Why Bidding On Competitor Keywords Isn’t Recommended For SMBs

Why Bidding On Competitor Keywords Isn’t Recommended For SMBs

Can’t we intercept our competitors’ online traffic and drive it to our own website?’ Has to be one of the top most frequently asked questions by paid search campaign managers to the BDG team.

Now, in reality, I fully understand the charm behind this idea: there’s no need to build brand awareness and you can piggyback on existing industry/brand recognition – which is critical for products that are more challenging to categorize with keywords.

Ultimately, for small to medium sized businesses, this seems like a fast track to kick off growth with certainty. Yet, is it really the shortcut to a successful PPC campaign? Let’s discuss.

The Criticality Of Quality Score

The BDG team has done a fair amount of experimentation with this idea – and we concluded that, no, it’s not a recommended tactic for all businesses  – especially not businesses that are new or small. 

To further explore this topic, we need to first introduce the very key concept of the Quality Score

Here’s how Google Ads defines a Quality Score: 

“Quality Score is a diagnostic tool meant to give you a sense of how well your ad quality compares to other advertisers.

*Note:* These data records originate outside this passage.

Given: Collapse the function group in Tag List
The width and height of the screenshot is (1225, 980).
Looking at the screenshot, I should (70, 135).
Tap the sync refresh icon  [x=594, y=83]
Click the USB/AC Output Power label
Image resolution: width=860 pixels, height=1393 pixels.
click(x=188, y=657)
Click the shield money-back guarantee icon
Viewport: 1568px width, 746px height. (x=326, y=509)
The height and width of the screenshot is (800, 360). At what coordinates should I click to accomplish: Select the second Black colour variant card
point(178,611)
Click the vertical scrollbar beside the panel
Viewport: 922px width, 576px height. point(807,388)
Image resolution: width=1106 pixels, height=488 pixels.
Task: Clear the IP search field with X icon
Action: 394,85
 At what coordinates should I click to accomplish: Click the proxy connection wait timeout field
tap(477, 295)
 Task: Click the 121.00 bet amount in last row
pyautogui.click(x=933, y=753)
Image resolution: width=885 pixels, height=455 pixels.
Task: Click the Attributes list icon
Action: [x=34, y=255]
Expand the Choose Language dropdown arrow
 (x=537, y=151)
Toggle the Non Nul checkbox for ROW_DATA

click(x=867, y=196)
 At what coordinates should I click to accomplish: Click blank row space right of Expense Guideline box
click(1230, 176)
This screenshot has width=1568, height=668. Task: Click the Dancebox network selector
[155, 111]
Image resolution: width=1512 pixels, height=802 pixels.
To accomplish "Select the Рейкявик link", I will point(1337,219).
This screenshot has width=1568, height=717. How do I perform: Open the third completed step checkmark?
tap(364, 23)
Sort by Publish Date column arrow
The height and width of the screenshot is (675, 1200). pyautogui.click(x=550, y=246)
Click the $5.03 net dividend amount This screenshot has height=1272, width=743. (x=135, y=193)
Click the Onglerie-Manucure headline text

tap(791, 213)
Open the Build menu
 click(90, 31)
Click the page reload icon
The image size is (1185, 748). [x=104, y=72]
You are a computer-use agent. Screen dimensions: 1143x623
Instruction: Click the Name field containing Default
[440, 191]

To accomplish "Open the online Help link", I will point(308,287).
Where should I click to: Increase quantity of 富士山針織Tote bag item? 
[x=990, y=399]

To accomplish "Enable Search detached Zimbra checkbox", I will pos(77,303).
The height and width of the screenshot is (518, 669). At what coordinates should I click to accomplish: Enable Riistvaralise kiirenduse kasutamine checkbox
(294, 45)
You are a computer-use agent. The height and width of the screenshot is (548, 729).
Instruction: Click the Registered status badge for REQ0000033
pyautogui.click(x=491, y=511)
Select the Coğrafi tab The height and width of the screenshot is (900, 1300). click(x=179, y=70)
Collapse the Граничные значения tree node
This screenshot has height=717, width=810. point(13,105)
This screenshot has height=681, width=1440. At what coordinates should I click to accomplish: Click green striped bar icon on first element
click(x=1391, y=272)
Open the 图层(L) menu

This score is measured on a scale from 1-10 and available at the keyword level. A higher Quality Score means that your ad and landing page are more relevant and useful to someone searching for your keyword, compared to other advertisers.”

In plain language, your Quality Score is a reflection of ad relevance and the user experience in comparison to your competitors. You can view this data on your Google Ads dashboard:

As a result, the lower the quality score, the lower the relevancy. The lower the relevancy – the harder it is for ads to show up for your ideal customer. The lower the relevancy, the more expensive the ad becomes. 

But how does Google determine what’s relevant and what’s not? Here are the three components that influence how Google determines the Quality Score for an ad: 

  • How often users click on the ads when they see it
  • How relevant the ad copy is to the search query
  • How relevant the landing page is to the search query. 

Each component is measured nomically: below average, average, and above average. 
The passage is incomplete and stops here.